After these difficult experiences, Gill and Shingoose Fancy realized they were ready to grow and tackle new challenges.

For Shingoose Fancy, her experience working at Womanspace Resource Centre, a Lethbridge non-profit agency, was eye-opening. There she piloted a financial literacy course for low-income women who needed additional support and empowerment to navigate the bureaucratic maze of social assistance programming. As she worked with these women, she realized that there was only so much a person could do to change the system from the outside. “I was seeing women come out the other side broken, bruised and used up by the system. They absolutely felt like their voices weren’t being heard,” recalls Shingoose Fancy. “I wanted to be able to step in before that point, which is why social work is such a great fit.”

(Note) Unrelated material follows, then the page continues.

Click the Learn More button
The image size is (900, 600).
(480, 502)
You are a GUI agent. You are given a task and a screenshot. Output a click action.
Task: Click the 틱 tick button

For Gill, after her husband died and she stopped teaching, she became a certified grief recovery practitioner and pursued a certificate in thanatology (the study of death and bereavement). She thought it might lead to a masters degree in counseling, but after taking a few prerequisites, she knew it wasn’t for her. “I realized that while there’s an element of science to people’s wellness and well-being, it really is about relationships,” Gill explains. “With social work, you meet people where they’re at. What they see as wellness is their reality and it’s not my place to judge that. It’s my place to make sure they’re achieving what they see as their optimal level of wellness.”

Social workers with bright futures

While they worked toward their degrees, Gill and Shingoose Fancy contributed substantially to student life on the Lethbridge campus. “Both brought significant insight and experiences, as well as passion and enthusiasm,” says Lorraine Letkemann, an instructor in the Faculty of Social Work’s southern Alberta region. “They were both actively involved in the Lethbridge community before coming into the program. It was clear from the beginning that they were determined to learn and contribute as much as possible during their time with us, and then go back out and continue to serve their community.”

Letkemann was right. Gill and Shingoose Fancy have already started working with Child and Family Services, South Region. “The agency is very lucky to have them,” adds Letkemann. “Tina and Tanya will, without a doubt, enhance the lives of their clients and co-workers.”